JaeDukSeo commented Nov 3, 2018

 Reading comments, using this function seems a bit worrying negative MI ?

eKoulier commented Jan 24, 2019

 If I use k = [1,2,3,4,5,6] and then I test mutual_info_2d(k,k), I get as a result: 1.7456376329342476. Shouldn't it be 1 when I test the mutual information between two identical vectors?

wollmanlab commented Feb 15, 2019

 Estimates of mutual information can result in negative mutual informations due to sampling errors, and potential violation in the assumption of density estimation using neighbor information. The assumption being that sample rate is high enough for point density to be locally uniform around each point. One approach to overcome this is to bootstrap estimate the effect of the bias by estimating mutual information from multiple sample sizes and extrapolating to an infinite sample size.

JaeDukSeo commented Feb 20, 2019

 @eKoulier If I use k = [1,2,3,4,5,6] and then I test mutual_info_2d(k,k), I get as a result: 1.7456376329342476. Shouldn't it be 1 when I test the mutual information between two identical vectors? MI - > does not have to be 1 if they are the same random variables - > When we compare MI between the same image - > MI is not 1

LuCeHe commented Feb 21, 2019 • edited

 What if I want the MI of two sets that don't have the same amount of samples? like X.shape = (30, 10) and Y.shape = (1,10). My impression is that the np.hstack in line 103 is not enough. Cool code btw.

# # # # #

* **Questions**:
(1) According to the mutual information thread, what two causes can make estimates of mutual information come out negative?
(2) Write the next comment in the mutual information thread, picking up after its final sentence.
The listing that follows comes from a separate source.

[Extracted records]

# # # # #

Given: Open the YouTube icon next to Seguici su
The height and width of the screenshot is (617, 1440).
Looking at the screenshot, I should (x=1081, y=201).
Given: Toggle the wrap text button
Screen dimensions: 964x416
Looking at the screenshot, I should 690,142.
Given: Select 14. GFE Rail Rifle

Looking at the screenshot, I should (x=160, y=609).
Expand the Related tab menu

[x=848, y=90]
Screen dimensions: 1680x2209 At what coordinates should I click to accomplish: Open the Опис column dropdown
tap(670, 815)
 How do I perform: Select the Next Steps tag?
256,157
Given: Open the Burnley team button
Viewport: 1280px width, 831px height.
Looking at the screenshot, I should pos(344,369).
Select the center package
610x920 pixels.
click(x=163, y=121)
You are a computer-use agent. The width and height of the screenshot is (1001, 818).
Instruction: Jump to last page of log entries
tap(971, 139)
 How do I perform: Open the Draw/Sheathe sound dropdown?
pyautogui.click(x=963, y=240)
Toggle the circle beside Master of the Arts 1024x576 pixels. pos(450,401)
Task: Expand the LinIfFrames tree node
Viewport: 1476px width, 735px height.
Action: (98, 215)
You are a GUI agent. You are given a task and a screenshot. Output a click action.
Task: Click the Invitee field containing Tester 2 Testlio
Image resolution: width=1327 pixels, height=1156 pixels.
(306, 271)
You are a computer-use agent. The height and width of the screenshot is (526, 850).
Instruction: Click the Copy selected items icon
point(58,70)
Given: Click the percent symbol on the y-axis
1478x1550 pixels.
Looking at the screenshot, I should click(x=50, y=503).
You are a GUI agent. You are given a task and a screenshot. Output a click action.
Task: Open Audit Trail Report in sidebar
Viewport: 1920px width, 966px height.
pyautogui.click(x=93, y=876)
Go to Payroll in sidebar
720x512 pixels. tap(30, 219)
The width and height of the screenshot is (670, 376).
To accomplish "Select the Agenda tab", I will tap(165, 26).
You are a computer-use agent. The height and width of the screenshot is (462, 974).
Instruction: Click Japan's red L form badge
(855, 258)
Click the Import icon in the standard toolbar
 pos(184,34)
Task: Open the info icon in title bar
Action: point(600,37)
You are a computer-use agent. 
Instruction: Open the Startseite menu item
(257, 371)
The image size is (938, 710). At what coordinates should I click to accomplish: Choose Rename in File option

# # # # #

* **Answer list**:
(1) Sampling errors and a potential violation of the density-estimation assumption that relies on neighbor information.

(2)
Striderl commented Jul 26, 2019

 Thank you for your work. Just one quick comment about the nearest_distances function. Shouldn't line 31 be "knn = NearestNeighbors(n_neighbors=k+1)" ? --g I agree. according to the original paper, http://citeseerx.ist.psu.edu/viewdoc/download?doi=10.1.1.422.5607&rep=rep1&type=pdf, this should calculate the Euclidean distances to the k-nn of xi in X \xi.
Owner Author

GaelVaroquaux commented Jul 30, 2019

 What if I want the MI of two sets that don't have the same amount of samples? like X.shape = (30, 10) and Y.shape = (1,10). My impression is that the np.hstack in line 103 is not enough. I don't really see how it would be possible to compute non-parametric mutual information between two sets where there is no correspondence between the samples. By construction to estimate MI one needs this correspondence.
Owner Author

GaelVaroquaux commented Jul 30, 2019

 Shouldn't line 31 be "knn = NearestNeighbors(n_neighbors=k+1)" ? I agree that using n_neighbors=k gives the k-1 nearest neighbor, as the first is the point itself. The code was wrong. Maybe that error was introduced in an evolution of scikit-learn. I've fixed it.